Lebih jauh Totok menjelaskan, kota-kota ini memiliki tipologi yang khas, sebagai kota inklusif. Kota yang mampu mengakomodasi peradaban pegunungan Kendeng yang penuh sumberdaya alam dengan segala dinamika pergerakan Bengawan (sebagai jalur niaga).
Gerbang dan Jembatan Peradaban
Menurut Totok, wilayah Jipang, seolah mewajibkan siapa saja untuk lebih “rela”, untuk tak terlalu konservatif menghadapi perubahan, dan tak harus progresif / liberal untuk memulai kemajuan.
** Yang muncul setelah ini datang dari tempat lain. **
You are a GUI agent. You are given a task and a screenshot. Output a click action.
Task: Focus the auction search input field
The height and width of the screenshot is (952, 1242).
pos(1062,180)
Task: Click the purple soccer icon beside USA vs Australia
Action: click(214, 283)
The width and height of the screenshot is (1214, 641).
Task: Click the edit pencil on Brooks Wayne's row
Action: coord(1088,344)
Jipang memang lahir dari gabungan wilayah swatantra (perdikan).
Totok mencontohkan, keberadaan Prasasti Maribong (1248 M), yang tak jauh dari delta kali Tinggang, dan Prasasti Adan-adan (1301 M) berada di wilayah tengah antara delta kali Batokan dan Kali Kening. Ini menunjukan besarnya peradaban Bojonegoro dipengaruhi keberadaan Anak Sungai.
Semua wilayah yang disebut dalam prasasti dapat dianggap sebagai wilayah “agamis”, wilayah Brahmana dari pegunungan Kendeng yang tidak maritime dan juga tidak agraris, yang memang cenderung lebih besar hati dan inklusif, sebagai penjembatan antara kebudayaan baru yang dibawa para pedagang mancanegara dan budaya lama masyarakat asli Jawa.
Sesuai fungsinya sebagai jembatan peradaban, Majapahit bahkan memberikan gelar pada wilayah-wilayah ini sebagai Nadhitirapradesa (Prasasti Canggu, 1358 M). Sebutan ini menunjukan bahwa sampai pertengahan abad 14 M, fungsi utama kota-kota ini sebagai pelabuhan sungai yang harus “direlakan” oleh kerajaan, dan sekaligus anambangi (menjembantani) orang-orang dari sisi kiri dan sisi kanan Bengawan, dan juga sebaliknya.